Vicente Nunes – Correspondent in Portugal
posted on 10/30/2022 03:50
(credit: Marcelo Ferreira/CB/DA Press)
Lisbon — Never have the Brazilian presidential elections caused as much commotion in the world as the current one, whose results will be known even today. There is a widespread perception among academics and government representatives from the five continents that Brazil may indeed face an attempt at a coup d’état if one of the sides does not accept what is defined by the polls. There are fears that the country will be the scene of action similar to what was seen in the United States Congress in January last year, when a horde of fanatics led by then-reelection candidate Donald Trump tried to prevent the inauguration of Joe Biden. The warning is for democratic institutions not to surrender.
In the opinion of Professor Luísa Godinho, Master and Doctor in Political Science from the Université de Genève, Switzerland, it is essential that Brazil manages to establish itself before the world as a democratic State and does not remain in History as a country that, in the middle of the century XXI, opted for the opposite path. “Brazil is immersed in so many problems that democracy has not solved until today, which easily believes in an autocratic voice announcing salvation. It is very tempting. Violence, poverty, social inequality, structural corruption, everything is degraded to such an extent that it seems that the responsibility lies with the political regime,” he says.

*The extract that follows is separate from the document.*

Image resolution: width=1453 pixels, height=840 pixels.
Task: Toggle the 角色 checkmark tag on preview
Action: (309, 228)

For her, now an associate professor at the Autonomous University of Lisbon and a member of the European Association of Political Sciences, democracy in Brazil is seen as too permissive and incapable of solving the problems that afflict the majority of the population. With that, comes the movement in the sense of testing it and showing who’s boss. “In such a degraded social context, this type of discourse prevails even among the wealthier and more educated classes. It is exactly the same problem that crosses Europe, where the extreme right has just come to power in Italy, dominates around half of the French electorate and is asserting itself in other political systems, including Portugal”, he says.

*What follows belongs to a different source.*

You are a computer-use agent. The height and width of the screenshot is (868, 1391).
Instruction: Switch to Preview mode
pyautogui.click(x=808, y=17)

The professor has no doubt that the temptation for saving authoritarianism is a very negative trait of a growing part of today’s Western electorates. “It shows that people do not want participatory, inclusive paths that respect freedoms and differences. We return to hate speech, which is advancing because people are in despair, they are again afraid of being shot at home; of losing their jobs; of end up in poverty or loneliness; to live with those who don’t have the same skin color”, he emphasizes. “Finally, we are in a regressive process, of affirmation of the most basic feelings of the human being, in refusal of reason. Let’s say that the legacy of the French Revolution itself is under threat. It’s sad, but that’s what we created”, she laments.
capture of the elites
Professor at the IE School of Global and Public Affairs, in Madrid, Spain, Oscar Martínez Tapia, defends that reason prevails in Brazil, regardless of who wins the elections — Jair Bolsonaro (PL) or Luiz Inácio Lula da Silva (PT ). In his opinion, given everything that has happened in the country in the last four years, the best thing for democracy would be for the PT to win, even with a good margin of votes – the latest polls point to a difference in favor of Lula of around five percentage points. “I’m sure that, if he loses, Bolsonaro will contest the results of the polls. That’s why it’s important that the difference in favor of the PT is wide, otherwise, Brazil will be facing a predictable problem, which can increase polarization even more. ideological and social”, he highlights.

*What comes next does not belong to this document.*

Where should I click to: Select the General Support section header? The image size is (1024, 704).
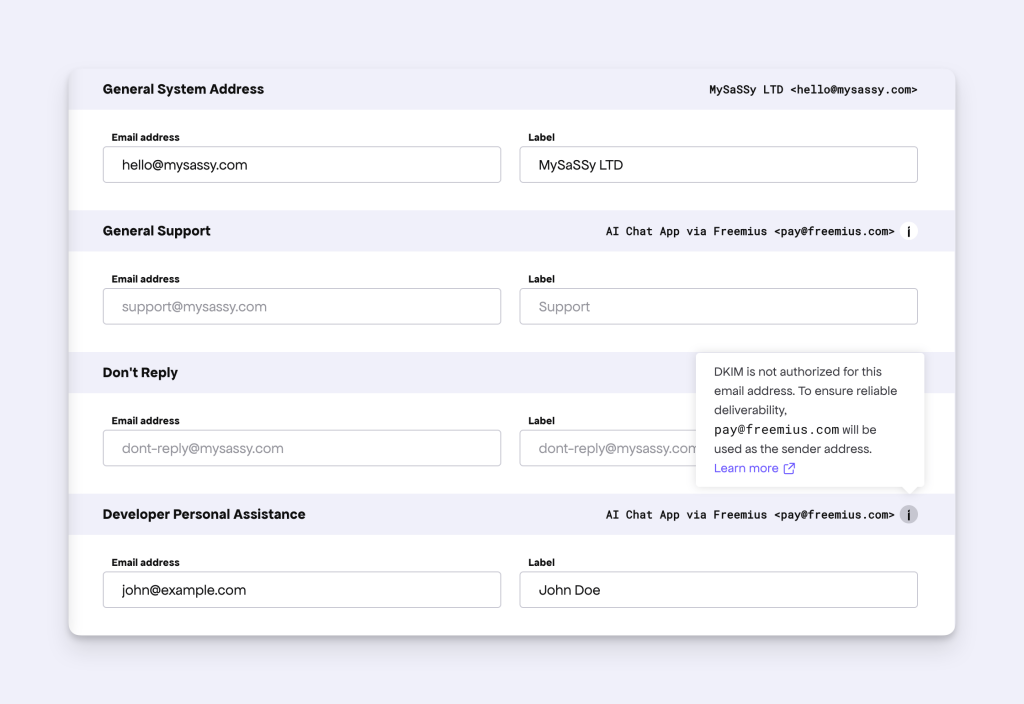(156, 231)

Tapia also says that Brazil can and must become an antidote, in a battle that is global, against national-populism and fascist movements. “Lula’s victory would contribute to creating a future story for the entire globe. Brazil is not only one of the largest and most beautiful countries in the world, it is also a social and political reference in the fight against inequality and economic injustice.” . The world needs Brazil”, he amends.
Retired professor at the University of Lisbon, Carlos Oliveira Santos emphasizes that the world is keeping an eye on Brazil because the current elections are taking place at a time when there is an intense clash between defenders of an open and civic democracy and those accustomed to authoritarian forms of government. , which tend more or less towards anti-democracy. “Therefore, the decision of the Brazilian electorate and what it brings could have a great influence on that confrontation”, he points out.